The ISIS fighters bust past a few men guarding the village of Tal Shamiram around 4 a.m. (9 p.m. ET Monday) and abducted children, women and the elderly, said Usama Edward, the founder of the Assyrian Human Rights Network.
Talking to CNN from Stockholm, Sweden, Edward said that between 70 and 100 people total were kidnapped in that village and others in the same cluster near Tal Tamer in Al Hasakah province.
The Syrian Observatory for Human Rights reported that ISIS had abducted 90 Assyrians. "Reliable sources" told this London-based monitoring organization that they'd overheard ISIS militants talking on wireless devices about having detained "56 crusaders" in Tal Shamiram alone.

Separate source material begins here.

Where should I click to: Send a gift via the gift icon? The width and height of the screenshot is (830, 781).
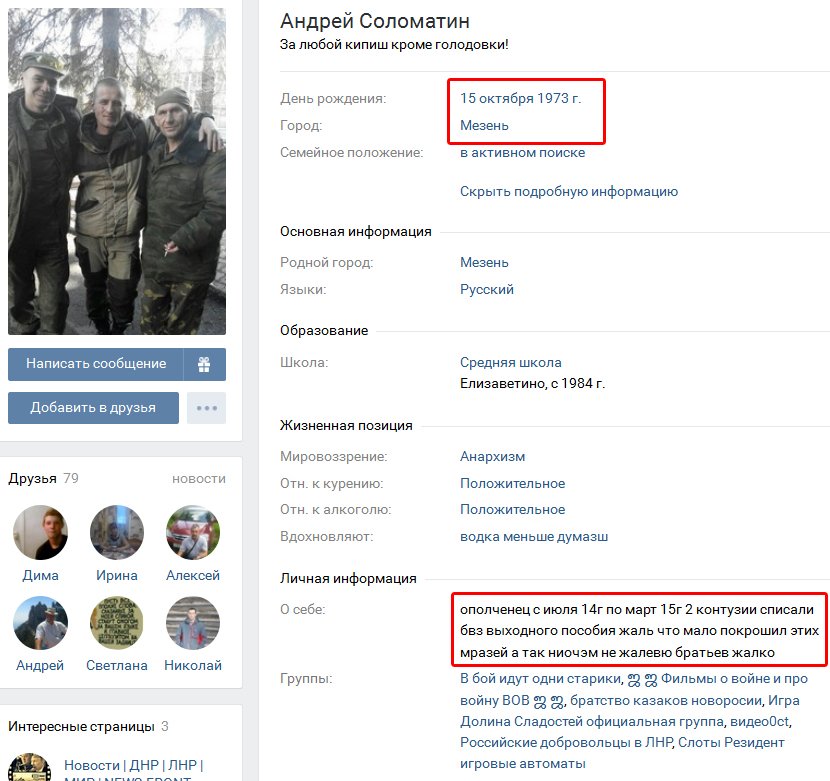pyautogui.click(x=204, y=364)
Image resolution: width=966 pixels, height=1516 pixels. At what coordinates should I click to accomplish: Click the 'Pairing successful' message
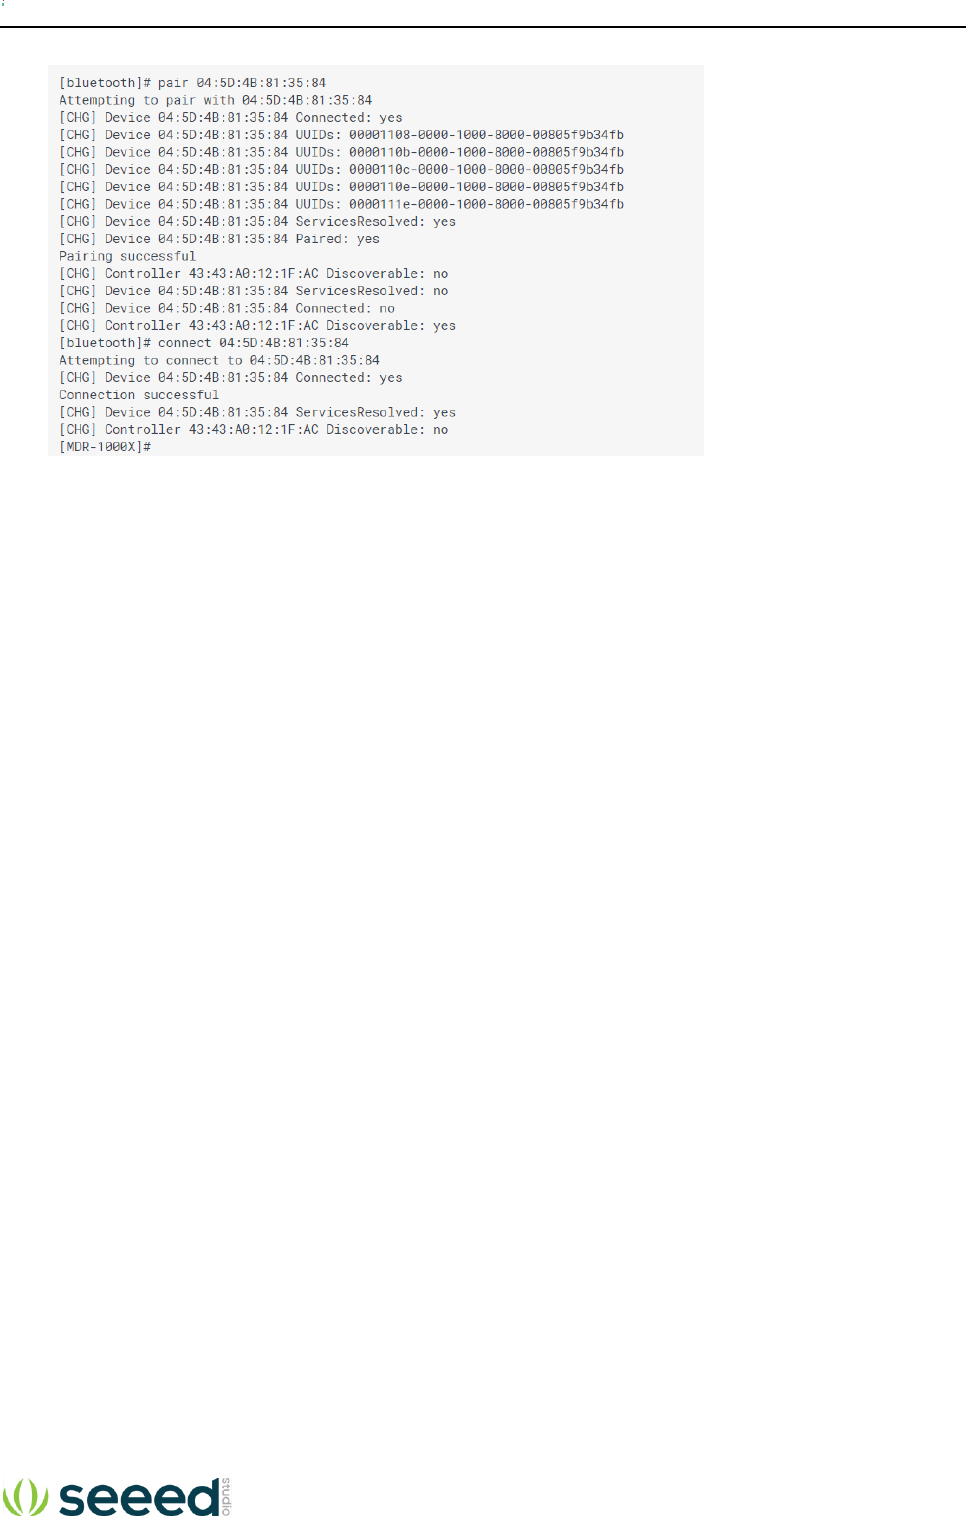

Not far away in the village of Ghibsh, ISIS executed two citizens for "dealing with the Kurds," the Syrian Observatory reported. Syrian Kurdish fighters -- who are part of the People's Protection Units, or YPG, and affiliated with Kurdish fighters out of Iraq -- are among those battling the Islamist extremist group.
About 700 Assyrian families have managed to escape the onslaught, with 600 of them taking up refuge in St. Mary's Cathedral in al-Hasakah, Syria, Edward said. There and elsewhere, Assyrians lack food, water, blankets and other necessities, not to mention security from being in the middle of a years-long civil war.
"They are facing a possible massacre by the (Syrian) regime and by ISIS," Edward said. "Everyone is fighting everyone else. They are surrounded."